Garner: Nouvel EP En Plein Coeur

Un an à peine après la sortie de son album Bas Les Armes, Garner revient avec un EP de 5 titres En Plein Coeur entre pop et électro, avec son complice Philippe Balzé que l’on a déjà croisé avec des artistes comme Renan Luce, Miossec, Joseph d’Anvers, ou Maissiat. Garner est un des secrets les mieux gardés de la scène française. Torrents de sensations, planches de salut, traversées  nocturnes et voyages lointains. .. Garner a beaucoup appris, dompté la mélancolie, canalisé son incroyable énergie. Pour ce nouvel EP, il choisit un format moins rock et plus électro, un mur de synthés sur lequel il pose ses mots. N’en Abuse Pas, dit-il dans le premier extrait. On va se priver !

Consigne A: D'après le texte sur l'EP de Garner, combien de titres compte En Plein Coeur ?
Consigne B: Reprenez le texte sur l'EP de Garner après sa dernière phrase et poursuivez-le.

Données fournies:
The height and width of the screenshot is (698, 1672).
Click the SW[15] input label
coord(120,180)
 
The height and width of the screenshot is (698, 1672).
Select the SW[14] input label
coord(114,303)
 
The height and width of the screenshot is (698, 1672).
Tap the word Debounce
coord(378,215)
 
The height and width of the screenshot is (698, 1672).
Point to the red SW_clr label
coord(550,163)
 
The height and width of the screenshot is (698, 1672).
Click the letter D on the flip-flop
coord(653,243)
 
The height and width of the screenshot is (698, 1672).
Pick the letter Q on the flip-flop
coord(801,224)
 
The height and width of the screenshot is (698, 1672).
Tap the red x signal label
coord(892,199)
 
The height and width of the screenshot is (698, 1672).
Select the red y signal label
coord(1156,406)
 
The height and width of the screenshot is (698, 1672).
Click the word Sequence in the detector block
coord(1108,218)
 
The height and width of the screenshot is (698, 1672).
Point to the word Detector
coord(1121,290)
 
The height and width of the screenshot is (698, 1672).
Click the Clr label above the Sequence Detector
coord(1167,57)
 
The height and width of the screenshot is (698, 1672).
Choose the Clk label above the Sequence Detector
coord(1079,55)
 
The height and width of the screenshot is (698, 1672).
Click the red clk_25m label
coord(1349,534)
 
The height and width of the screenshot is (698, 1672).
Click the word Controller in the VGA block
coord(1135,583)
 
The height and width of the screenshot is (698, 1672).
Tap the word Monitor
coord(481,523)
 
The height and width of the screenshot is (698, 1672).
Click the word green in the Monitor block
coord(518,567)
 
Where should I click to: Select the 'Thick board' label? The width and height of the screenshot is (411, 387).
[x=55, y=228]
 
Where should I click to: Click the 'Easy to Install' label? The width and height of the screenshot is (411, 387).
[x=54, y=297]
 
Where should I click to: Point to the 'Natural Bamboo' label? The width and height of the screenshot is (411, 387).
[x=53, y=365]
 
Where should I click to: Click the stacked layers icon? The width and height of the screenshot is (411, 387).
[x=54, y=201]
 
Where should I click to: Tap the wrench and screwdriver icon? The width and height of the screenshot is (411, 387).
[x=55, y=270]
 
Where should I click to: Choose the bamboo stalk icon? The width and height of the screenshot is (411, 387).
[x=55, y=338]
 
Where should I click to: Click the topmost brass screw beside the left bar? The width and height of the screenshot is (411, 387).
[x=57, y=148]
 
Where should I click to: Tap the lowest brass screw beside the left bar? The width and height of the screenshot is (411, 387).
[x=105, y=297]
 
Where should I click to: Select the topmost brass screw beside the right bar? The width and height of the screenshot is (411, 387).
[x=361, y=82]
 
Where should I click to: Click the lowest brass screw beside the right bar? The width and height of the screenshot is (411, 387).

Réponse A: Cinq titres.

Réponse B:
Après la sortie de son album « Bas les armes » en juin 2015, Garner nous revient avec son dernier Ep « En plein coeur », un 5 titres résolument pop électro réalisé et co-signé par son complice Philippe Balzé (il a collaboré sur Renan Luce, Thiefaine, Bénabar, Miossec, Saez, Joseph d’Anvers, Maissiat…). La verve du chanteur n’a pas changé et si ce nouvel opus semble en apparence plus léger, il ne quitte pas sa délicieuse ambiguïté. De quoi nous parle-t- il ? D’amour beaucoup, pour ne pas dire essentiellement d’amour. Car en ces temps tumultueux, il était nécessaire d’en parler. Garner est toujours celui qui accepte que l’ailleurs absolu n’existe pas.
Dans « N’en abuse pas », le vraisemblable single de l’Ep, le voilà qui, s’adressant doux-amer à son aimée, sifflote léger derrière un barrage de synthés qui donne le ton, dans un mélange de douceur et de rugosité. Garner trouve l’ailleurs dans une friche à côté d’une usine désaffectée. Ce coin de nature lui suffit. Il peut vieillir avec « elle », « loin des hordes sauvages », il l’aime, oui, mais « qu’elle n’en abuse pas ».
La tranquillité ne dure jamais. Garner le sait, n’en est pas dupe.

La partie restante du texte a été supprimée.